_Entries supplied_
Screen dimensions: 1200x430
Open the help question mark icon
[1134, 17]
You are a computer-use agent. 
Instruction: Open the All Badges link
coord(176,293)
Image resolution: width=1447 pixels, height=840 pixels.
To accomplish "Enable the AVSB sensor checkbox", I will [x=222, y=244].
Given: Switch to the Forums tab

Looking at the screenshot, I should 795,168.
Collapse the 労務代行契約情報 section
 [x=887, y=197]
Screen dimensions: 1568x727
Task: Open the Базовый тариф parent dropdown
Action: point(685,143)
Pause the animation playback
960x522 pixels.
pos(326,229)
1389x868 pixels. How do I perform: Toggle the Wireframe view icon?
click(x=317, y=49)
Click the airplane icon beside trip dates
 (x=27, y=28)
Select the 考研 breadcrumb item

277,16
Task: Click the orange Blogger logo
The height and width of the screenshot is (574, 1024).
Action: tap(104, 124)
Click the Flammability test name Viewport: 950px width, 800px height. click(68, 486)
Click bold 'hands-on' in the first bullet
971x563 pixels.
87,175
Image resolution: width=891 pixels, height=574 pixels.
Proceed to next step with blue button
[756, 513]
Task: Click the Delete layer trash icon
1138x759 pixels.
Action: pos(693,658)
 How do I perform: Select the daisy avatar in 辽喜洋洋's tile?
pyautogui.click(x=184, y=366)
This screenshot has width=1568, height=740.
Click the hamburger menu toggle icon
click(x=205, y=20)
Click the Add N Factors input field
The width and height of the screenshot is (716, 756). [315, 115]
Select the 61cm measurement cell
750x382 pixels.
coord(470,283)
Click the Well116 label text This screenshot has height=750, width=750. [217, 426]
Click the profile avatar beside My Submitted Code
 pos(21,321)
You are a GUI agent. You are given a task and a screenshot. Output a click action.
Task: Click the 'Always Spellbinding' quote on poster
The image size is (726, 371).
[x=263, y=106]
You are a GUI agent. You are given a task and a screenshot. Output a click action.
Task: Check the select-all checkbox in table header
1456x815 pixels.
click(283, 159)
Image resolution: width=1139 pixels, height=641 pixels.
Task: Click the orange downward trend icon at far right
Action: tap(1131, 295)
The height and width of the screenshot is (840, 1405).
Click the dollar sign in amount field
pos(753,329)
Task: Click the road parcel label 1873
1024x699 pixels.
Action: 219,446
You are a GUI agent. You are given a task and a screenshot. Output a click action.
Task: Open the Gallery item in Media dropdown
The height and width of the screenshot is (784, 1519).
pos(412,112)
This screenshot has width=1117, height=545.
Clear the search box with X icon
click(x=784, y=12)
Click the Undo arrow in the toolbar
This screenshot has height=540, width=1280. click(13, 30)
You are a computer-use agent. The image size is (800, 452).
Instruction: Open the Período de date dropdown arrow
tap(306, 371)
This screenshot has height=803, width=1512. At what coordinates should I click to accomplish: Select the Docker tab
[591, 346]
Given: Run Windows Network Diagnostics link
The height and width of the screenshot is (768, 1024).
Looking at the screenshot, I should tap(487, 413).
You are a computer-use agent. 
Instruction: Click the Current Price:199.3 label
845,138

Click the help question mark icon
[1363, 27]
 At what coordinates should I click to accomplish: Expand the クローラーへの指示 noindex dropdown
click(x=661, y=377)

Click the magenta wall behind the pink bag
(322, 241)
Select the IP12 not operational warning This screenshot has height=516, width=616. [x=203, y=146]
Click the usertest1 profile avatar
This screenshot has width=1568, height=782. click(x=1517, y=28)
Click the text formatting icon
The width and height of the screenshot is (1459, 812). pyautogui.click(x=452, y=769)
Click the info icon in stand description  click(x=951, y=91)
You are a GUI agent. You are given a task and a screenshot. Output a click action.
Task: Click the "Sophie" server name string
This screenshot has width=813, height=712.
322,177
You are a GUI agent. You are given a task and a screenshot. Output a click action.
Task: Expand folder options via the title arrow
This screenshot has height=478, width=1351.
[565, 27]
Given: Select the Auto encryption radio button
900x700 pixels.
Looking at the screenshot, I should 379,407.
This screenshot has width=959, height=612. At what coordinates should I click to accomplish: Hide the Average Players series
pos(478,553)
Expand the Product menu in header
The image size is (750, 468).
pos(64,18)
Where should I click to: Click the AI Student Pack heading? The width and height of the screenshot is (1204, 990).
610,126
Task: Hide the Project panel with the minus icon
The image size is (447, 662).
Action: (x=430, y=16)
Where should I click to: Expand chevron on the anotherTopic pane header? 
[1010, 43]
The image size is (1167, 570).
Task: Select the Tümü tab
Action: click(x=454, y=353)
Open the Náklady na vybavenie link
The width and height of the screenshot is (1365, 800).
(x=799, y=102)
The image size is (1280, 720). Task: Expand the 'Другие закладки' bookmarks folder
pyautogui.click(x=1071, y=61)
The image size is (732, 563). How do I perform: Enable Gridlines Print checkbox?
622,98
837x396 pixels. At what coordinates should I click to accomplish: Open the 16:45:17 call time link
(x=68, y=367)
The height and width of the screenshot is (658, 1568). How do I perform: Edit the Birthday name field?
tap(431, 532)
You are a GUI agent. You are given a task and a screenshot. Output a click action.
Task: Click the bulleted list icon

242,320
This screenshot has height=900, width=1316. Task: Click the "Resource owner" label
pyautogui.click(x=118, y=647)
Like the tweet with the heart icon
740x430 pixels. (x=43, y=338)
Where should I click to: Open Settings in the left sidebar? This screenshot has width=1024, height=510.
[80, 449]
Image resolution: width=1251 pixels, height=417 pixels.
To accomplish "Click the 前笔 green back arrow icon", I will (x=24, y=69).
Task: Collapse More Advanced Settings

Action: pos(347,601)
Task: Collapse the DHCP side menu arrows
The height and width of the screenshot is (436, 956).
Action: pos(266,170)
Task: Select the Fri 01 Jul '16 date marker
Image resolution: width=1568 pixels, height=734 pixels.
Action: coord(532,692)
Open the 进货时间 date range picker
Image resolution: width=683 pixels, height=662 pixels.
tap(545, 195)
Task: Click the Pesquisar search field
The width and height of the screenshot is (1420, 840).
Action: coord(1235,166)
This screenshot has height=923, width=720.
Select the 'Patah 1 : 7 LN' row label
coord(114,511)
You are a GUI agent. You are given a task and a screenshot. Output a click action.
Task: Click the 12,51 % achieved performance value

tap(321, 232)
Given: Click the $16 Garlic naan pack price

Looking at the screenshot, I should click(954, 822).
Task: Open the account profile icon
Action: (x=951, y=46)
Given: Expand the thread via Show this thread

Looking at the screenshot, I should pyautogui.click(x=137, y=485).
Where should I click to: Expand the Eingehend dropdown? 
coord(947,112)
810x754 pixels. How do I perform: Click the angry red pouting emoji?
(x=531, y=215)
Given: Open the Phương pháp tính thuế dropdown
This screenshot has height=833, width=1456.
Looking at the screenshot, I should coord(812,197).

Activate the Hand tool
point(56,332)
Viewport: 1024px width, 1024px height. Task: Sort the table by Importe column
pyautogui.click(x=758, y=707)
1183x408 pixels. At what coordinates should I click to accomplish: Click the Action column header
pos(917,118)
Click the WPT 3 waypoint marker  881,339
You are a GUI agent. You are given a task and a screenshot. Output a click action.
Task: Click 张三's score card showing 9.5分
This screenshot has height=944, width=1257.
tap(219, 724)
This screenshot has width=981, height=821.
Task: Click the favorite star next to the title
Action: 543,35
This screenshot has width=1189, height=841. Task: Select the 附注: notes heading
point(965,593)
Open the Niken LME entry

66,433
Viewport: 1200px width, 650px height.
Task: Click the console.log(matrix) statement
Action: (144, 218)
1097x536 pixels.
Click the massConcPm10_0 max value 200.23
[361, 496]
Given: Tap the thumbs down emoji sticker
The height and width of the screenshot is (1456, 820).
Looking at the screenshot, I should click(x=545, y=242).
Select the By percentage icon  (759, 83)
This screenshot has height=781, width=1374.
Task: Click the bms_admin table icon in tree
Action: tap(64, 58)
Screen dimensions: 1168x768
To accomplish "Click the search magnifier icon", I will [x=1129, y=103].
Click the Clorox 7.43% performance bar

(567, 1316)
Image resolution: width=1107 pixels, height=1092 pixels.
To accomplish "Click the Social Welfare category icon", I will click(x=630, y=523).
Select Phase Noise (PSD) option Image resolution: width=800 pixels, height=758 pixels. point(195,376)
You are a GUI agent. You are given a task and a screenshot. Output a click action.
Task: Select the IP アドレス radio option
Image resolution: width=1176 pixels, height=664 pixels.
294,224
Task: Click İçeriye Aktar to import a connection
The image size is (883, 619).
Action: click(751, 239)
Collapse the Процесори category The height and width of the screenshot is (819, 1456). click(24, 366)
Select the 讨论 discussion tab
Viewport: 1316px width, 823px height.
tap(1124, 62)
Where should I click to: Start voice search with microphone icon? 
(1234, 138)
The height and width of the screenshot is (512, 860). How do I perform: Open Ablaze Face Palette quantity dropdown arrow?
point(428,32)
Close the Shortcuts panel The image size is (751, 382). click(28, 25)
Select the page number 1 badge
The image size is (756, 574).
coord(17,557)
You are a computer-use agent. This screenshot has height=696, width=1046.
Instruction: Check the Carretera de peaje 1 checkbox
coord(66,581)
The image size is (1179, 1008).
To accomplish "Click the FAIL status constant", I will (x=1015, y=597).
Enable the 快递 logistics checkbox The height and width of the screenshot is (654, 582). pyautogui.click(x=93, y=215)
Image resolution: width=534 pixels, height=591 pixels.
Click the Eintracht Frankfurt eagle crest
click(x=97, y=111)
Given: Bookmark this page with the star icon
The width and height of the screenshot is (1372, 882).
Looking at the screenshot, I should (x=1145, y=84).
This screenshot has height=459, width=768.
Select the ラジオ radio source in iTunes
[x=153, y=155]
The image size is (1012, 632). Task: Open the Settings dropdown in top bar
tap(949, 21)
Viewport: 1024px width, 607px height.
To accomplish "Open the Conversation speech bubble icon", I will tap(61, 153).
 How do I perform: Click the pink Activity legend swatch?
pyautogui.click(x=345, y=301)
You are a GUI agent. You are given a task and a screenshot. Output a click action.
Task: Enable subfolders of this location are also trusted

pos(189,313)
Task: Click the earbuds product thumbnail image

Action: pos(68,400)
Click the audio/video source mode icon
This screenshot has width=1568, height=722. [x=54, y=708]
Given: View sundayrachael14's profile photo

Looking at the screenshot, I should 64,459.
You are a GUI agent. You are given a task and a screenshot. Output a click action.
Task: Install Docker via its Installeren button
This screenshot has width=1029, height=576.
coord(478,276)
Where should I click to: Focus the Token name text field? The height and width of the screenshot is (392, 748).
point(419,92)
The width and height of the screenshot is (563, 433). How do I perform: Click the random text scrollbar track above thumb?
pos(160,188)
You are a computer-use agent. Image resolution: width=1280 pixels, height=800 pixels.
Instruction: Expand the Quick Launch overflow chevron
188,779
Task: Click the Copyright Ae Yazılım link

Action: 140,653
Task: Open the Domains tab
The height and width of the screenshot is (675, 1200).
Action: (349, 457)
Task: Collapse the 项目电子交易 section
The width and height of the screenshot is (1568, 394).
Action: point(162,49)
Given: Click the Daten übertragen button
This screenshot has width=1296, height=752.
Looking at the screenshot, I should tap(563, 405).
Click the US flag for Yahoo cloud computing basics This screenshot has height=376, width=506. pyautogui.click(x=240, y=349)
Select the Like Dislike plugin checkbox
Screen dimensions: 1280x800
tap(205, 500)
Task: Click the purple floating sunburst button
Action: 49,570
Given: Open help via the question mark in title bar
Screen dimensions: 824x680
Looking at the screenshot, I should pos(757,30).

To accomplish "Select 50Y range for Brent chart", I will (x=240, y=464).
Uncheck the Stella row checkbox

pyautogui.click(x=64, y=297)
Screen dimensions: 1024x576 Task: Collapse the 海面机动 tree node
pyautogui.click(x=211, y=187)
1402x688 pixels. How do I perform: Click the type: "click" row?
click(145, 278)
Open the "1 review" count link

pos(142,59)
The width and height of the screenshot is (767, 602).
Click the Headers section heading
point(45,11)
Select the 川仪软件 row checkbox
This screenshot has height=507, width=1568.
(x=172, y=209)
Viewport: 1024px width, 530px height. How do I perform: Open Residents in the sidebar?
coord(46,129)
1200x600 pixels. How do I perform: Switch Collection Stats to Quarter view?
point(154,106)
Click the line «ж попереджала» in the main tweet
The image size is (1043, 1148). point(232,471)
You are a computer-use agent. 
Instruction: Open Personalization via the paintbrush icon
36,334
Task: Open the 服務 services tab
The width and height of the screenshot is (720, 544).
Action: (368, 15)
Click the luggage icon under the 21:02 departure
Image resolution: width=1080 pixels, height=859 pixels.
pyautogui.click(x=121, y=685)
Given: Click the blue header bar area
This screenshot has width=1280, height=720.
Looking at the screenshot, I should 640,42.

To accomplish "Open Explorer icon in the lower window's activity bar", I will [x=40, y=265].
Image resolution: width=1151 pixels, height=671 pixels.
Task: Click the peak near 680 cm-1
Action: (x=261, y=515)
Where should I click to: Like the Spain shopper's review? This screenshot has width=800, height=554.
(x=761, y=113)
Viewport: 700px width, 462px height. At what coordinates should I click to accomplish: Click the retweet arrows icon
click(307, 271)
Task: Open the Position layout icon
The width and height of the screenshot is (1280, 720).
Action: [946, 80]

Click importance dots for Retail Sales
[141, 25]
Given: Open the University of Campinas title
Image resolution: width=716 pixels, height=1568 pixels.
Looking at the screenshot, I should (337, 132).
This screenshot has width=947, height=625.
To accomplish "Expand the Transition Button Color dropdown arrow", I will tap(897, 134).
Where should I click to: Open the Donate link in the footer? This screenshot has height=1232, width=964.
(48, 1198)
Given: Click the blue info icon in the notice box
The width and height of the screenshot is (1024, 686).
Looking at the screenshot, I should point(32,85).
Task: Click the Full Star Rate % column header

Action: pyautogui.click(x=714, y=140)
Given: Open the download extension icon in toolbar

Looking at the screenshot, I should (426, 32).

_Work instruction_
Would you print exactly, and only, the lines of the data above from the line with "Task: Install Docker" through the line with "Task: Open the Domains tab", inclusive?

_Answer below_
Task: Install Docker via its Installeren button
This screenshot has width=1029, height=576.
coord(478,276)
Where should I click to: Focus the Token name text field? The height and width of the screenshot is (392, 748).
point(419,92)
The width and height of the screenshot is (563, 433). How do I perform: Click the random text scrollbar track above thumb?
pos(160,188)
You are a computer-use agent. Image resolution: width=1280 pixels, height=800 pixels.
Instruction: Expand the Quick Launch overflow chevron
188,779
Task: Click the Copyright Ae Yazılım link

Action: 140,653
Task: Open the Domains tab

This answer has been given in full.